(Stored items from a collection)
-- START --

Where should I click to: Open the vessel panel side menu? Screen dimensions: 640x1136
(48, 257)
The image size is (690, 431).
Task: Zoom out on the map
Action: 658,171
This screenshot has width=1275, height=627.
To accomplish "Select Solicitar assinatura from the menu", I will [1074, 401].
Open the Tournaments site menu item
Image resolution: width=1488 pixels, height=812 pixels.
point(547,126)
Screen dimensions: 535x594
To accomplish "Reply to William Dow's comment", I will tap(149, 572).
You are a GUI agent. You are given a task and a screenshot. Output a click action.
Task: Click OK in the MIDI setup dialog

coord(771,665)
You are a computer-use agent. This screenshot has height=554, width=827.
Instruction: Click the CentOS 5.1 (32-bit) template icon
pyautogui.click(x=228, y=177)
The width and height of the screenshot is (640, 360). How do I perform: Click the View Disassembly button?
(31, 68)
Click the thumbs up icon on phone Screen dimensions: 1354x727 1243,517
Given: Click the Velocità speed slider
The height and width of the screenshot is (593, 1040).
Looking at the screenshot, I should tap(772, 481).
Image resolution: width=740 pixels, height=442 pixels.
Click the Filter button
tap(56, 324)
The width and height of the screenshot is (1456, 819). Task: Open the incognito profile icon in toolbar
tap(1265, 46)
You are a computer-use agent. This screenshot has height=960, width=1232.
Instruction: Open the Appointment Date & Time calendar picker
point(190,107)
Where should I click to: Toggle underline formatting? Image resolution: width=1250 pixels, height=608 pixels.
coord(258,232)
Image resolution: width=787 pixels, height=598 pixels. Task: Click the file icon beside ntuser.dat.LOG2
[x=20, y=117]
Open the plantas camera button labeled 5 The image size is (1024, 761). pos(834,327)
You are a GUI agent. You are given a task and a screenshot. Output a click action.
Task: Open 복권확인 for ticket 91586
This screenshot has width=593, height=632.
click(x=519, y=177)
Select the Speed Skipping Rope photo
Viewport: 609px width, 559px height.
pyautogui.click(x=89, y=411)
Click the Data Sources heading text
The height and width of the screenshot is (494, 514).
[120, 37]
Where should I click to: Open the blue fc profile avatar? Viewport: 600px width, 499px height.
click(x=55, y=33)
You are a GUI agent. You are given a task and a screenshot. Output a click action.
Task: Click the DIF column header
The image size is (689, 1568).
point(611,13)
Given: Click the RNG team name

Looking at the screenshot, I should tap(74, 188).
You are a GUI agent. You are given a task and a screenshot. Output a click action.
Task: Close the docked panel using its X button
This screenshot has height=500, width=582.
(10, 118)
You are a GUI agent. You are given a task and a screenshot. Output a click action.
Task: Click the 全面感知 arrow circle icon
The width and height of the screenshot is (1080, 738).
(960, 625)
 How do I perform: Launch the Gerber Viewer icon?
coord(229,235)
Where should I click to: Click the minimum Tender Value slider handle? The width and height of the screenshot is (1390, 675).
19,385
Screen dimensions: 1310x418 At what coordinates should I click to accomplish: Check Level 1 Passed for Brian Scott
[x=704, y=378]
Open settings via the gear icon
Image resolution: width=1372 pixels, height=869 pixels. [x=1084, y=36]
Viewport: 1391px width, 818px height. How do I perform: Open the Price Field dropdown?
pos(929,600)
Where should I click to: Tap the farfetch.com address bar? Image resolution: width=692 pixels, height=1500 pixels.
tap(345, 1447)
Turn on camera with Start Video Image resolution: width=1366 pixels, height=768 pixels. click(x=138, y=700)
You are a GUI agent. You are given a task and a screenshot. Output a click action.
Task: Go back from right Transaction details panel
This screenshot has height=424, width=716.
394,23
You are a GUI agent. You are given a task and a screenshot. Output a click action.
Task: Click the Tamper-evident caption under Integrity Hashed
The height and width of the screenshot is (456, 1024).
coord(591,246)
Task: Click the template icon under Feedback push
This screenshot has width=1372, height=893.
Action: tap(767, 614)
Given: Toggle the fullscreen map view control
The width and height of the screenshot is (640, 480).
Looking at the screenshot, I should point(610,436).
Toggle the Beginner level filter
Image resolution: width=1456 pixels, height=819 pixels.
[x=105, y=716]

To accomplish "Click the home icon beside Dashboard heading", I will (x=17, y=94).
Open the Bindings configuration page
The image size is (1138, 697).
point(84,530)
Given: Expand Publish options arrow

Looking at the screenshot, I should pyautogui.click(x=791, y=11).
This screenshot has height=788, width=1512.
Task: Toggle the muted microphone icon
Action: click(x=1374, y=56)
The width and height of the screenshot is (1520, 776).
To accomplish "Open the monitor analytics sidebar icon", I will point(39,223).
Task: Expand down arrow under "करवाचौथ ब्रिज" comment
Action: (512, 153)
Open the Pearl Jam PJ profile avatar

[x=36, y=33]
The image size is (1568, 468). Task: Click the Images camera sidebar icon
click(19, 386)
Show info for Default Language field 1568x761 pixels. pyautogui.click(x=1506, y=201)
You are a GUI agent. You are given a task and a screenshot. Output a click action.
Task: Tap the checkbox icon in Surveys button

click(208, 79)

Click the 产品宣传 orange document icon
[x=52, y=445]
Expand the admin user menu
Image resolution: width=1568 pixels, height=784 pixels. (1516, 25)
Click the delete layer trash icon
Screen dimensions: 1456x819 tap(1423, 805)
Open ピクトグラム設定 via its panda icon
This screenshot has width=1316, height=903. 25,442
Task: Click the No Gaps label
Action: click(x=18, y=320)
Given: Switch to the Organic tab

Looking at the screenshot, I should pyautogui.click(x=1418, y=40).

-- END --

§ **REQUEST**
Reproduce all of the lines above exactly, with nothing left out or changed.

§ **FINISHED EXERCISE**
Where should I click to: Open the vessel panel side menu? Screen dimensions: 640x1136
(48, 257)
The image size is (690, 431).
Task: Zoom out on the map
Action: 658,171
This screenshot has width=1275, height=627.
To accomplish "Select Solicitar assinatura from the menu", I will [1074, 401].
Open the Tournaments site menu item
Image resolution: width=1488 pixels, height=812 pixels.
point(547,126)
Screen dimensions: 535x594
To accomplish "Reply to William Dow's comment", I will tap(149, 572).
You are a GUI agent. You are given a task and a screenshot. Output a click action.
Task: Click OK in the MIDI setup dialog

coord(771,665)
You are a computer-use agent. This screenshot has height=554, width=827.
Instruction: Click the CentOS 5.1 (32-bit) template icon
pyautogui.click(x=228, y=177)
The width and height of the screenshot is (640, 360). How do I perform: Click the View Disassembly button?
(31, 68)
Click the thumbs up icon on phone Screen dimensions: 1354x727 1243,517
Given: Click the Velocità speed slider
The height and width of the screenshot is (593, 1040).
Looking at the screenshot, I should tap(772, 481).
Image resolution: width=740 pixels, height=442 pixels.
Click the Filter button
tap(56, 324)
The width and height of the screenshot is (1456, 819). Task: Open the incognito profile icon in toolbar
tap(1265, 46)
You are a computer-use agent. This screenshot has height=960, width=1232.
Instruction: Open the Appointment Date & Time calendar picker
point(190,107)
Where should I click to: Toggle underline formatting? Image resolution: width=1250 pixels, height=608 pixels.
coord(258,232)
Image resolution: width=787 pixels, height=598 pixels. Task: Click the file icon beside ntuser.dat.LOG2
[x=20, y=117]
Open the plantas camera button labeled 5 The image size is (1024, 761). pos(834,327)
You are a GUI agent. You are given a task and a screenshot. Output a click action.
Task: Open 복권확인 for ticket 91586
This screenshot has width=593, height=632.
click(x=519, y=177)
Select the Speed Skipping Rope photo
Viewport: 609px width, 559px height.
pyautogui.click(x=89, y=411)
Click the Data Sources heading text
The height and width of the screenshot is (494, 514).
[120, 37]
Where should I click to: Open the blue fc profile avatar? Viewport: 600px width, 499px height.
click(x=55, y=33)
You are a GUI agent. You are given a task and a screenshot. Output a click action.
Task: Click the DIF column header
The image size is (689, 1568).
point(611,13)
Given: Click the RNG team name

Looking at the screenshot, I should tap(74, 188).
You are a GUI agent. You are given a task and a screenshot. Output a click action.
Task: Close the docked panel using its X button
This screenshot has height=500, width=582.
(10, 118)
You are a GUI agent. You are given a task and a screenshot. Output a click action.
Task: Click the 全面感知 arrow circle icon
The width and height of the screenshot is (1080, 738).
(960, 625)
 How do I perform: Launch the Gerber Viewer icon?
coord(229,235)
Where should I click to: Click the minimum Tender Value slider handle? The width and height of the screenshot is (1390, 675).
19,385
Screen dimensions: 1310x418 At what coordinates should I click to accomplish: Check Level 1 Passed for Brian Scott
[x=704, y=378]
Open settings via the gear icon
Image resolution: width=1372 pixels, height=869 pixels. [x=1084, y=36]
Viewport: 1391px width, 818px height. How do I perform: Open the Price Field dropdown?
pos(929,600)
Where should I click to: Tap the farfetch.com address bar? Image resolution: width=692 pixels, height=1500 pixels.
tap(345, 1447)
Turn on camera with Start Video Image resolution: width=1366 pixels, height=768 pixels. click(x=138, y=700)
You are a GUI agent. You are given a task and a screenshot. Output a click action.
Task: Go back from right Transaction details panel
This screenshot has height=424, width=716.
394,23
You are a GUI agent. You are given a task and a screenshot. Output a click action.
Task: Click the Tamper-evident caption under Integrity Hashed
The height and width of the screenshot is (456, 1024).
coord(591,246)
Task: Click the template icon under Feedback push
This screenshot has width=1372, height=893.
Action: tap(767, 614)
Given: Toggle the fullscreen map view control
The width and height of the screenshot is (640, 480).
Looking at the screenshot, I should point(610,436).
Toggle the Beginner level filter
Image resolution: width=1456 pixels, height=819 pixels.
[x=105, y=716]

To accomplish "Click the home icon beside Dashboard heading", I will (x=17, y=94).
Open the Bindings configuration page
The image size is (1138, 697).
point(84,530)
Given: Expand Publish options arrow

Looking at the screenshot, I should pyautogui.click(x=791, y=11).
This screenshot has height=788, width=1512.
Task: Toggle the muted microphone icon
Action: click(x=1374, y=56)
The width and height of the screenshot is (1520, 776).
To accomplish "Open the monitor analytics sidebar icon", I will point(39,223).
Task: Expand down arrow under "करवाचौथ ब्रिज" comment
Action: (512, 153)
Open the Pearl Jam PJ profile avatar

[x=36, y=33]
The image size is (1568, 468). Task: Click the Images camera sidebar icon
click(19, 386)
Show info for Default Language field 1568x761 pixels. pyautogui.click(x=1506, y=201)
You are a GUI agent. You are given a task and a screenshot. Output a click action.
Task: Tap the checkbox icon in Surveys button

click(208, 79)

Click the 产品宣传 orange document icon
[x=52, y=445]
Expand the admin user menu
Image resolution: width=1568 pixels, height=784 pixels. (1516, 25)
Click the delete layer trash icon
Screen dimensions: 1456x819 tap(1423, 805)
Open ピクトグラム設定 via its panda icon
This screenshot has width=1316, height=903. 25,442
Task: Click the No Gaps label
Action: click(x=18, y=320)
Given: Switch to the Organic tab

Looking at the screenshot, I should pyautogui.click(x=1418, y=40).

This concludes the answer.